Funding

Competition funded (UK/EU and international students)

Project code

SENE8730124

Department

School of Energy and Electronic Engineering

Start dates

April 2024

Application deadline

19 January 2024

Applications are invited for a fully-funded three year PhD to commence in April 2024

The PhD will be based in the Schools of Energy and Electronic Engineering and Mechanical and Design Engineering, and will be supervised by Dr John Chiverton, Dr Aikaterina Karali and Dr. Andrea Bucchi.

Successful applicants will receive a bursary to cover tuition fees for three years and a stipend in line with the UKRI rate (£18,622 for 2023/24). Bursary recipients will also receive a £1,500 p.a. for project costs/consumables. 

 

The work on this project could involve:

  • Algorithmic development of techniques used for the simulation of 3D and 4D imaging data;
  • Training and development of generative neural networks;
  • Simulation and mathematical modelling of biological tissues;
  • Software programming using one or more of C++, Python or Matlab.

 

This project is a combination of two important and topical fields of research: the exciting world of deep learning based generative neural networks and the simulation of biological materials; specifically the structure and function of cells in their surrounding fibre based cellular matrix structures. New techniques will be created that bridge these interdisciplinary boundaries. 

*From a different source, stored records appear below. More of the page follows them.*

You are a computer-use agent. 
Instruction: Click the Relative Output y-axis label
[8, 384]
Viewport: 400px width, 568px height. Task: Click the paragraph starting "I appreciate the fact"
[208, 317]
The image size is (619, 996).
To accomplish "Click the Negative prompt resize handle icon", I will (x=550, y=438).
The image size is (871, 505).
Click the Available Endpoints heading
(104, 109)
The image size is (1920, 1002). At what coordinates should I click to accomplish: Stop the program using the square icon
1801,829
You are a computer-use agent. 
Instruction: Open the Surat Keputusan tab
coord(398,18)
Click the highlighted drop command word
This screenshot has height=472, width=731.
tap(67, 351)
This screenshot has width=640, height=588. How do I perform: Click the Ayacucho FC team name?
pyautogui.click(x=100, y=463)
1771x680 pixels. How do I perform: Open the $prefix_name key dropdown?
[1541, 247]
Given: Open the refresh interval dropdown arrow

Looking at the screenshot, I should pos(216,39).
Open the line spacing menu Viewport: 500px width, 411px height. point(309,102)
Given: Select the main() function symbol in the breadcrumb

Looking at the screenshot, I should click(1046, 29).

Mathematical models and code will be developed and used to digitally synthesize, at high resolution, 4D synthetic imaging data. The image degradation process for a number of imaging modalities, such as nano-scale  X-ray Computed Tomography (XCT) will also be taken into account. Generative deep learning based techniques will be developed in tandem with conventional volumetric image processing techniques.

The work will build on existing techniques in the area of volumetric (3D) image simulation but also techniques based on deep learning for image processing [Chiverton et al]. Co-supervisory expertise will include the areas of bioengineering and microscopic imaging [Karali et al]. This could involve the development of a digital test-bed for the investigation of the role of the surrounding cellular matrix and the effect of its properties on the growth and proliferation of cells as well as the associated algorithmic and model developments. 

 

Entry requirements

You'll need a good first degree from an internationally recognised university (minimum upper second class or equivalent, depending on your chosen course) or a Master’s degree in an appropriate subject. In exceptional cases, we may consider equivalent professional experience and/or qualifications. English language proficiency at a minimum of IELTS band 6.5 with no component score below 6.0.

Basic knowledge of at least one programming language and an engineering or science based degree is expected.

 

 

 

How to apply

We’d encourage you to contact Dr John P Chiverton  (john.chiverton@port.ac.uk) to discuss your interest before you apply, quoting the project code.

When you are ready to apply, you can use our online application form. Make sure you submit a personal statement, proof of your degrees and grades, details of two referees, proof of your English language proficiency and an up-to-date CV.  Our ‘How to Apply’ page offers further guidance on the PhD application process.

If you want to be considered for this funded PhD opportunity you must quote project code SENE8730124 when applying.